When Life Comes Crashing Down – A Recipe for Healing

There are those very dark and gloomy days, the ones where everything seems to fall apart. Absolutely everything. You’d go stick your head in a hole and stay there forever – if only you could find a hole, if only you could bear a minute more of the chaos. What do you do? How do you deal with life’s most disastrous moments?

Here is a recipe for healing: Go into the bathroom and close the door. Turn on the light and look into the mirror. Take a deep breath in through your nose and out through your mouth. Feel your feet touching the ground. Feel the light shining on the top of your head. Look deeply into your own eyes. Continue looking as you say these words: I love you anyway. Maybe you screwed up. Maybe the whole world turned against you. Maybe everything you could possibly imagine went wrong. Let the words be unconditional: I love you anyway.

You may feel a big release when you say these words. You may feel rushing tears. You may feel nothing at all. You may wonder if the words could really help. You may wonder if you could ever truly mean them. Tell yourself you’ll just give them a try anyway. Then wrap yourself in a cozy blanket and go to bed. Play a relaxing meditation if you think you will not be able to sleep. Give yourself at least an hour to rest. If it is nighttime, you are all set. Repeat the words one more time as you lie down: I love you anyway.

For some of us, these are extremely difficult words to say. This is because deep, unconditional love was not modeled consistently for us during childhood. It is difficult for us to tap into it. We don’t even know where to begin to look for it. One way for us to find it is to practice healing meditation. A simple beginning exercise gives us an immediate taste of it. The more we practice it, the more it grows in our lives. We spend more time in that space of loving peace. We find it more easily. It becomes the dominant tone in our lives.

The form of healing meditation that I practice has advantages beyond its ability to bring us straight into the experience of loving peace. It provides very clear tools for shedding the layers that block our ability to experience that loving peace. We can let go of limiting beliefs about who we are and what possibilities exist for us in the world. We can release the unhealthy attachments that drain our power. We can close the gaps in our sense of self that make us vulnerable to abuse. We can wash away the wounds of deep trauma. Each step brings us back into that experience of loving peace at deeper and more permanent levels.

This work requires very few rules. You don’t have to sell your soul or swear allegiance to something you could never really believe in. Its premise is just this: the flow of the universe itself is abundant, loving, and beautiful. The more you connect with it, the more it nourishes you. The more you let go of what separates it from you, the more you grow; you find yourself living a freer, more joyful life.
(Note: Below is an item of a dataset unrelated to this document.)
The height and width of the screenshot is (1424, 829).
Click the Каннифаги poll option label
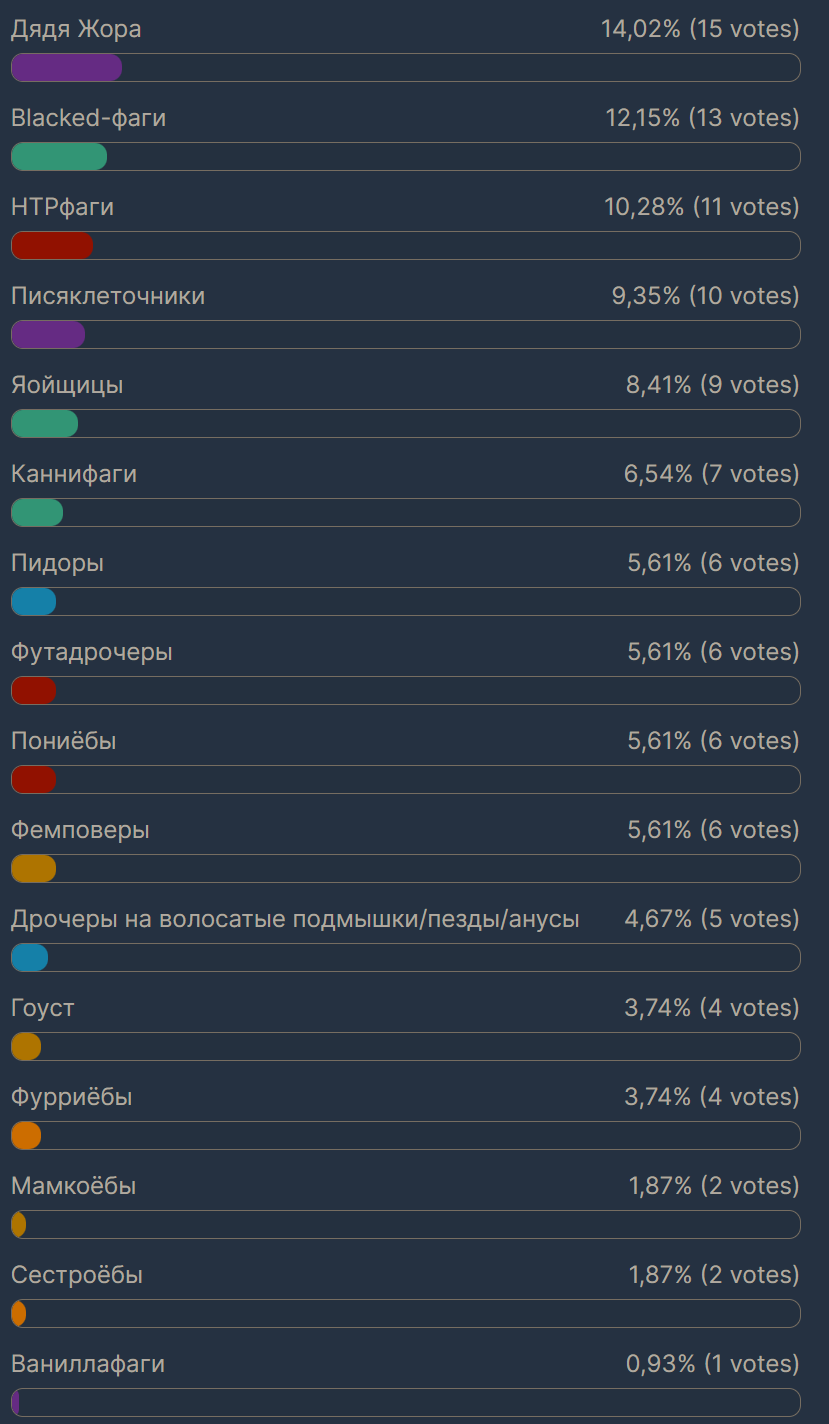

And the grounds for accepting this premise are very simple: you give it a try. That’s it. You try out a beginning meditation, you let yourself experience that loving peace, and then you see what it is like to work toward it. In my experience, it is here for all of us, and opening to it has, as Plato would say, a quality of remembering something we already know. Yet it is also delightfully surprising and beyond anything we can imagine.

The reason why the recipe, “I love you anyway,” works is equally simple. When we judge ourselves – when we insist that we need to be a certain way and that life needs to turn out a certain way in order to be okay – we close ourselves off to the flow. We block the very source that nourishes us, that mends our wounds, that helps us grow wiser and more loving. When we open to, “I love you anyway,” we invite the flow back in.

As it turns out, the recipe usually works even better than we imagine. We wake up not only feeling a bit of relief, but a whole lot lighter. This is because the process leads us into new territory, new avenues of the soul. When you can look yourself in the eyes during the darkest of times and say, “I love you anyway,” you are on your way to learning one of life’s most important lessons: crisis is but an invitation to transformation, an invitation to a freer, more joyful life.